I'm a reasonably fit person for my age - but depression has a way of loading on a couple of bags of stone - so that even the simplest task becomes difficult. This can make you clumsy and disorientated. This in turn makes you feel more weary and incompetent. My chronic dizziness was also dialed up to 10 this morning. Even getting through the garden gate was a challenge. Does it open inwards or outwards? Everyone of these little snafus undermined me and made me believe that I was hopeless.

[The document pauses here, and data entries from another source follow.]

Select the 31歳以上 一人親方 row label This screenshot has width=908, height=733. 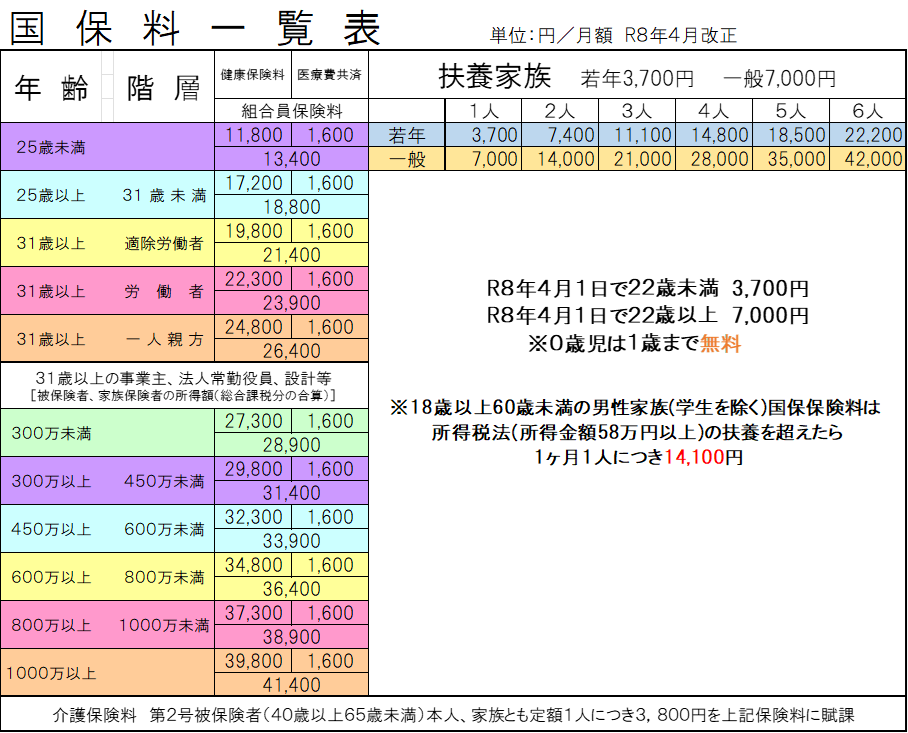pyautogui.click(x=108, y=339)
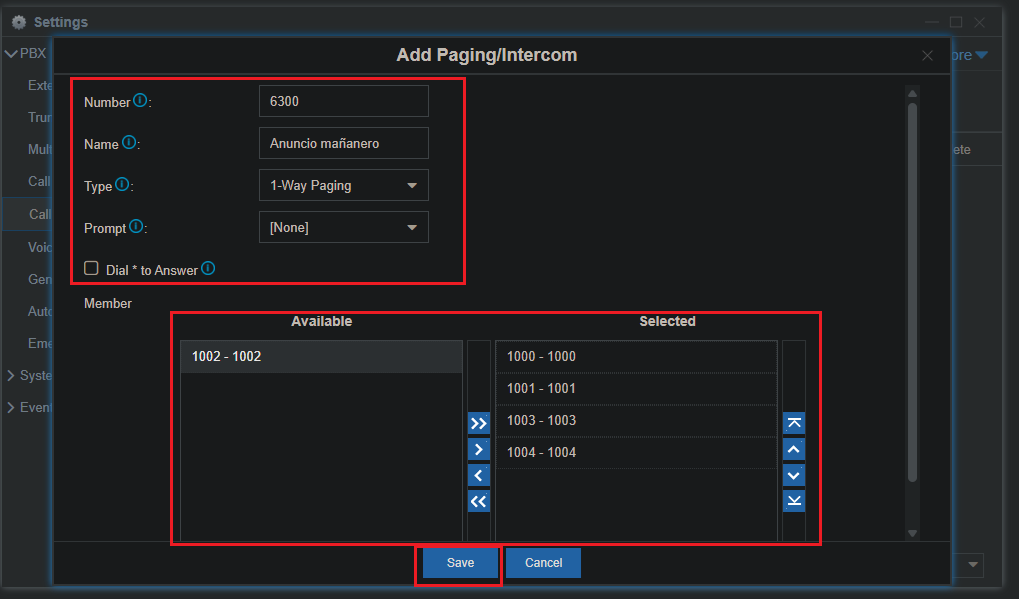Viewport: 1019px width, 599px height.
Task: Click the remove-all double left arrow icon
Action: 479,501
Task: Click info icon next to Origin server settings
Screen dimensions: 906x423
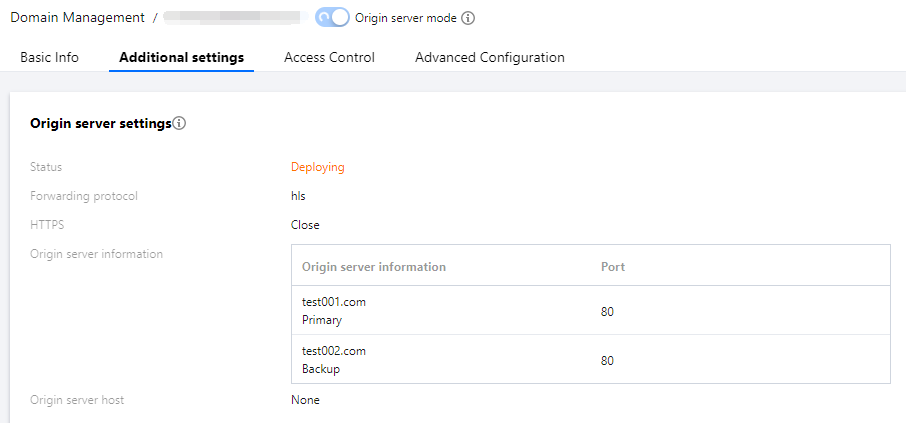Action: tap(180, 124)

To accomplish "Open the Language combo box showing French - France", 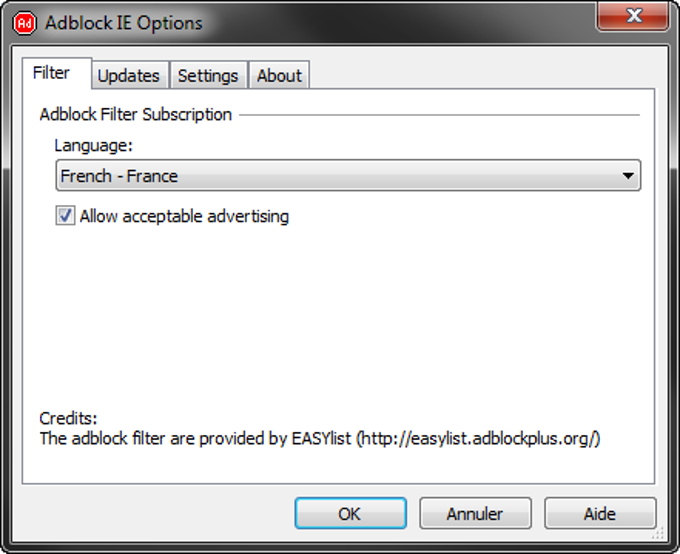I will [x=348, y=175].
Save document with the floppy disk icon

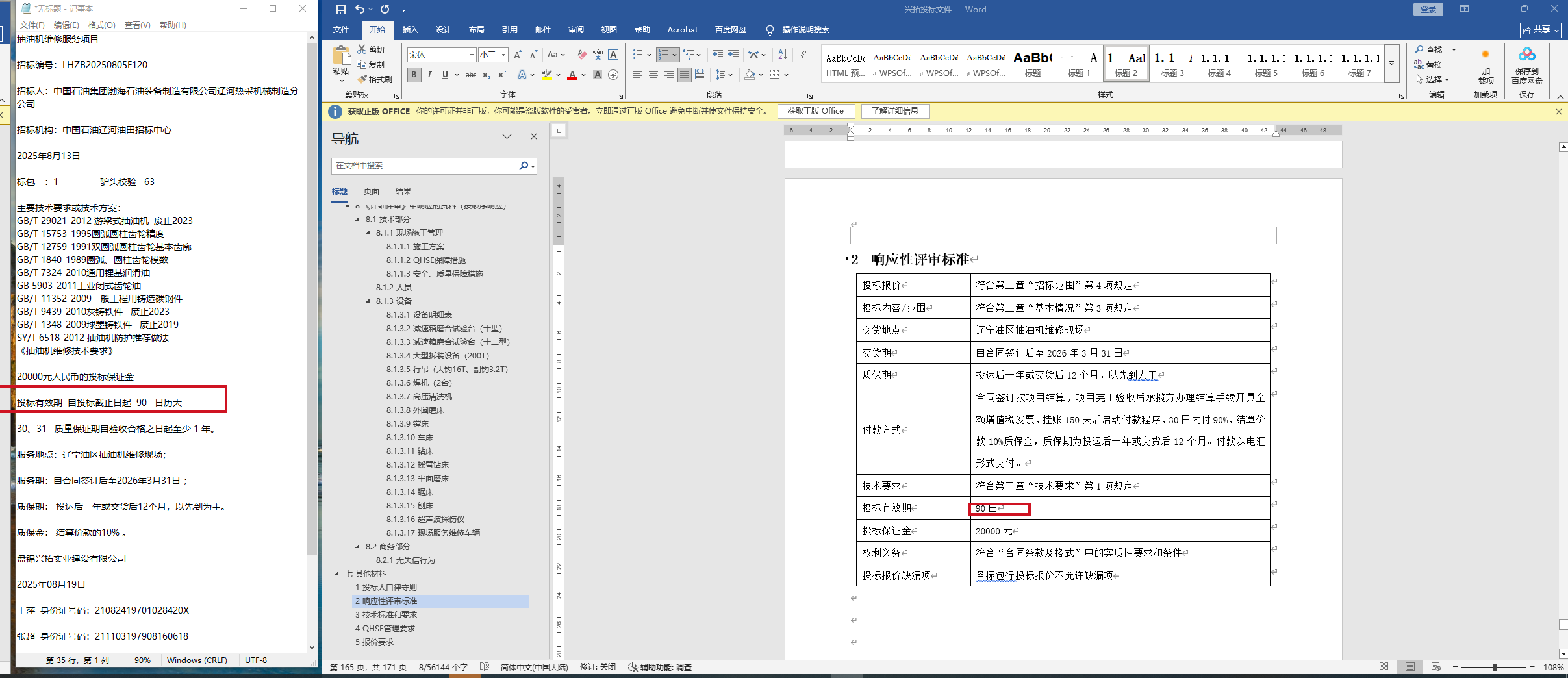coord(340,10)
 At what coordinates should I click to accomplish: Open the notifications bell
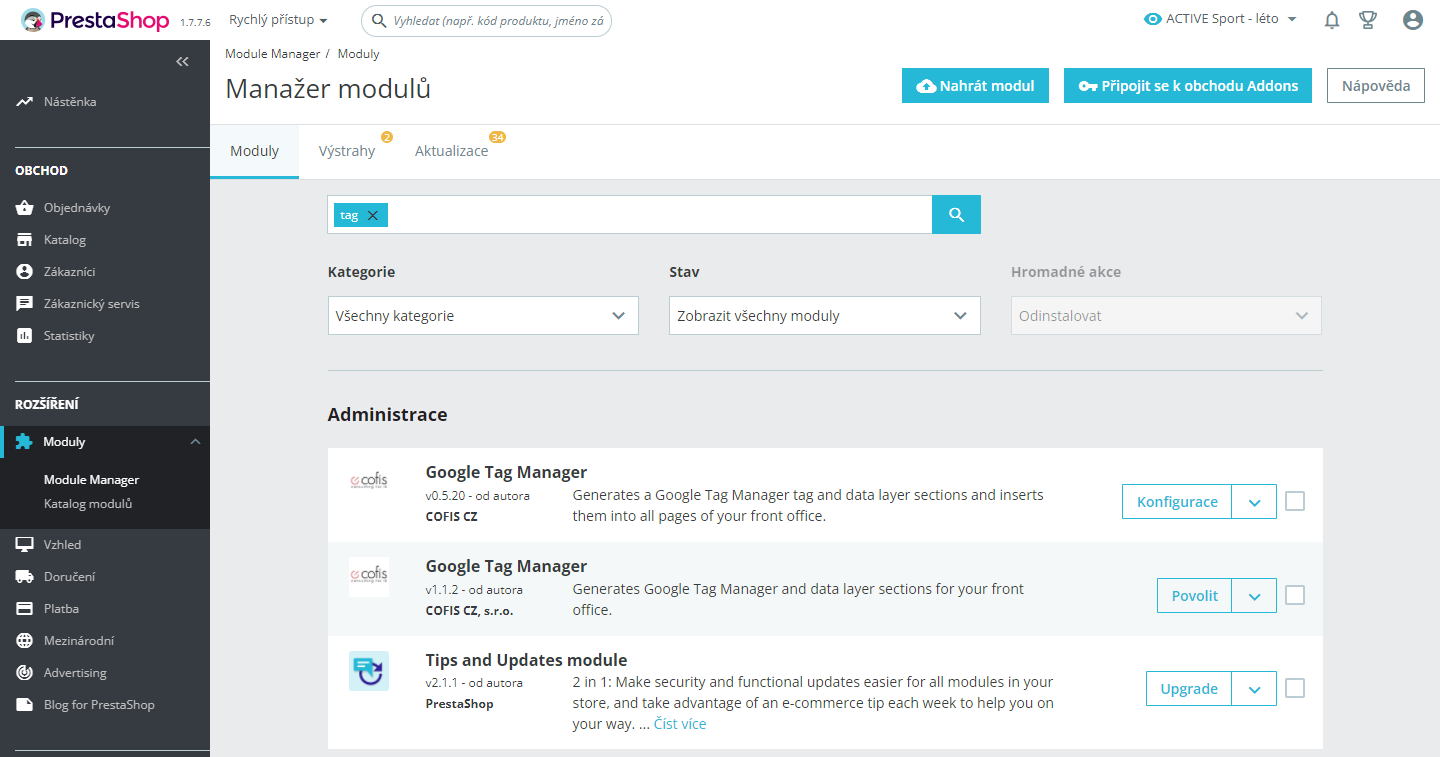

I was there for about 45 minutes and here are some of the things depression said to me:
'Surely you can pull up a small weed like that - a child could do that.'
'Why can't you handle the spade properly anymore?'
'Don't bother hoeing all those weeds out because you'll be a basket case soon - so it doesn't really matter.'
'Why can't you get the tools in the boot properly so the lid fits down - idiot!'
'You only have to walk down this path to the compost heap and you're swaying like you've had 10 pints.'
'Why is Nicki so much better at weeding than you are? Aren't you supposed to work in a garden centre? How incompetent can one person be?'
'You shouldn't be sweating like this - you haven't even done anything yet.'
The louder the voice got - the more the fog descended and the dizzier and more clumsy I became - which in turn made the fog even thicker. By the time I got back in the car I was ready to give up entirely and resign myself to sitting on a chair in a darkened room for ever more - like some character from a Samuel Beckett novel.